Relying on Saeger’s testimony and the presentence report, the district court made a reasonable decision. For one, every issue raised here regarding Saeger’s credibility was explored on cross-examination. Moreover, the district court did not draw some slapdash drug quantity from Saeger’s testimony. Rather, as explained above, the district judge reduced the possible weight attributable to Williamson at least twice over in a careful manner: first, by focusing only on the percentage of “Ice,” and second, by accounting for Williamson and Saeger’s time apart. At the end of the day, while Saeger’s testimony could have supported an approximation of at least 540 grams of “Ice,” which would have corresponded to a base offense level of 34, the district court erred on the side of caution and selected a base offense level of 32 that corresponded to only 150 to 500 grams of “Ice.” This approach faithfully adheres to our precedents.
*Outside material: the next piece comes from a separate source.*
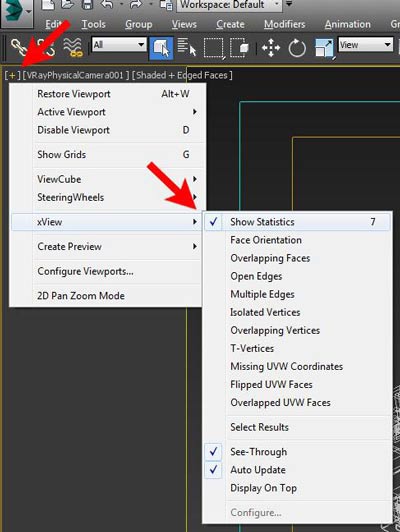Select the Scale tool
This screenshot has width=400, height=532.
click(324, 48)
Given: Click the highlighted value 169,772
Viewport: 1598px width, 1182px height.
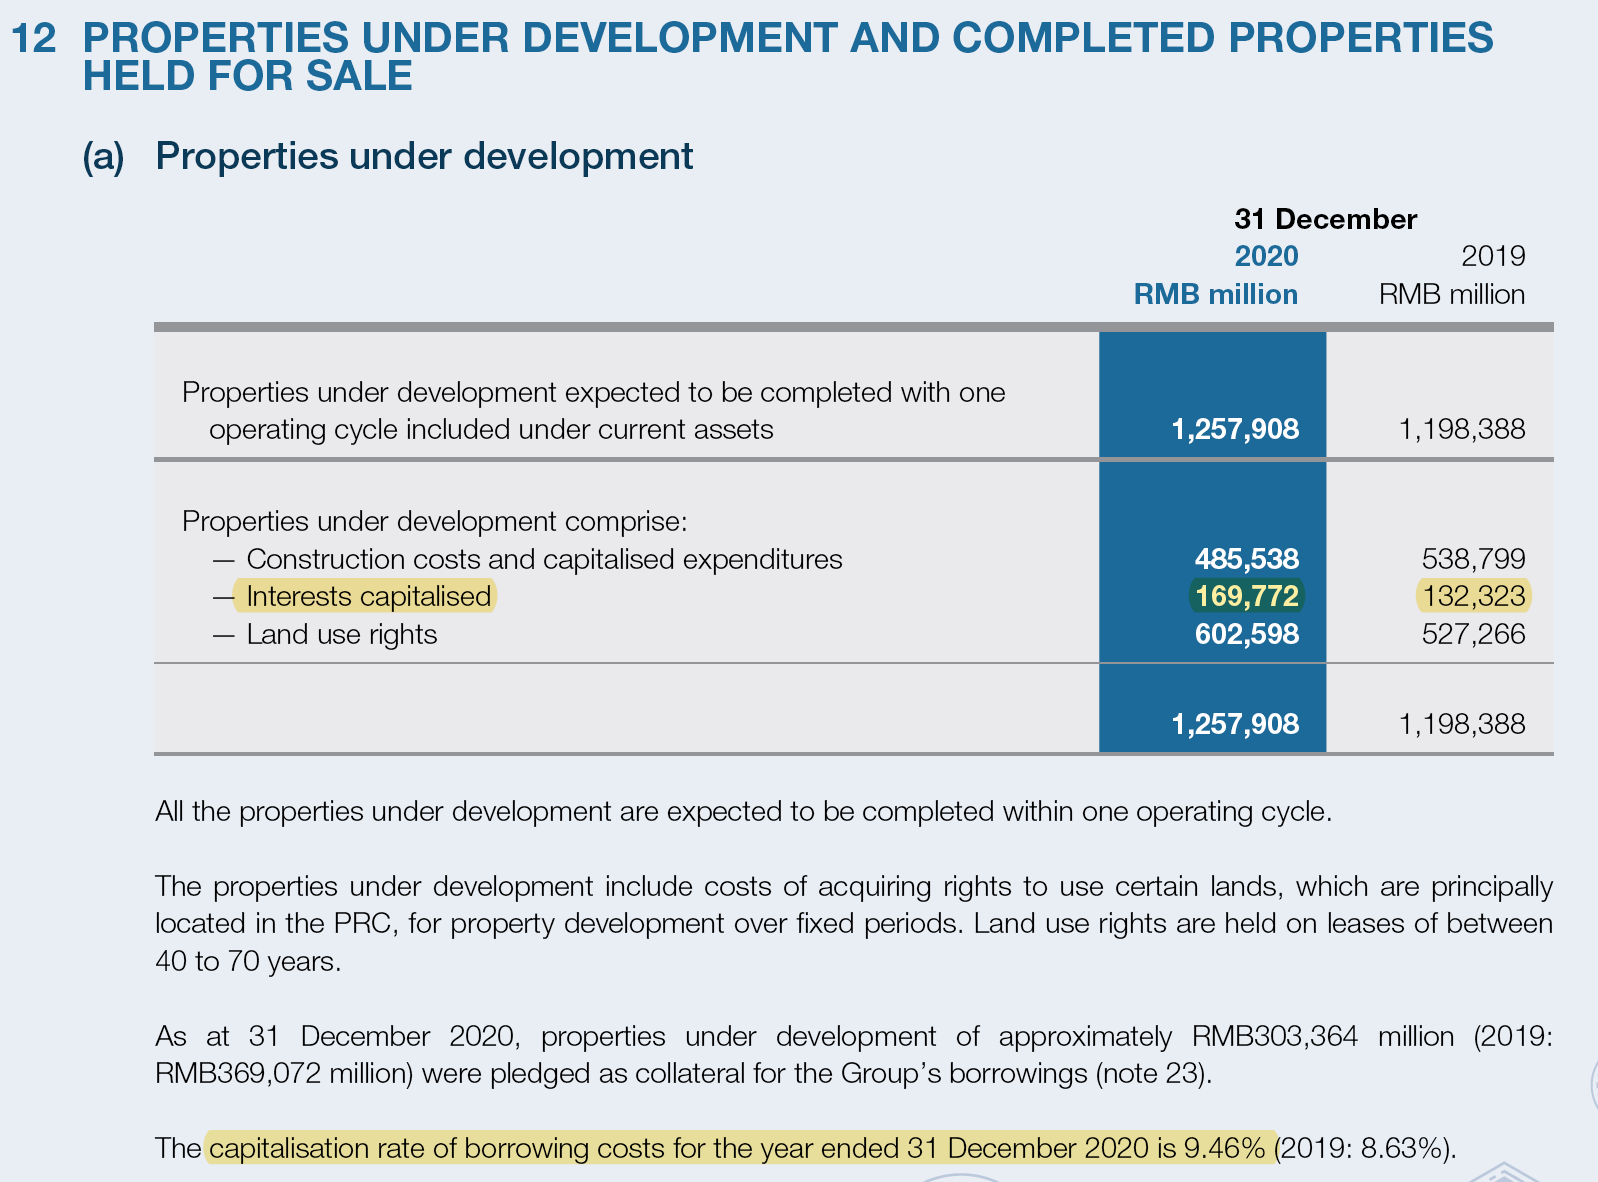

See Bell, 667 F.3d at 441. In so many words, the district court did not err at all here, let alone do so clearly.


Our holding in this matter follows from the plain text of the Guidelines, and the congressional policy judgments incorporated therein. It need not, however, augur a draconian sentencing regime. District courts must still exercise caution in estimating drug quantity at sentencing, and not attribute speculative or scantily supported amounts to defendants. See United States v. Cook, 76 F.3d 596, 604 (4th Cir. 1996). Likewise, those sentencing ranges compelled by federal statute still turn on the drug quantity involved in the offense of conviction, and defendants involved with smaller drug weights will face lesser sentences.

If this remains cold comfort for some, their pleas should be directed to Congress or the Sentencing Commission. While federal judges possess discretion in sentencing, that discretion does not amount to a form of legislative power in disguise. Our sole function is to apply the law as written. Accordingly, the judgment of the district court is



FOOTNOTE.   We express no thoughts, however, on the relevance of a defendant’s own “personal use,” where such drugs were not obtained in connection with jointly undertaken criminal activity. That question was simply not raised in this appeal.

WILKINSON, Circuit Judge:

Affirmed by published opinion. Judge Wilkinson wrote the opinion, in which Judge Niemeyer and Judge Motz joined.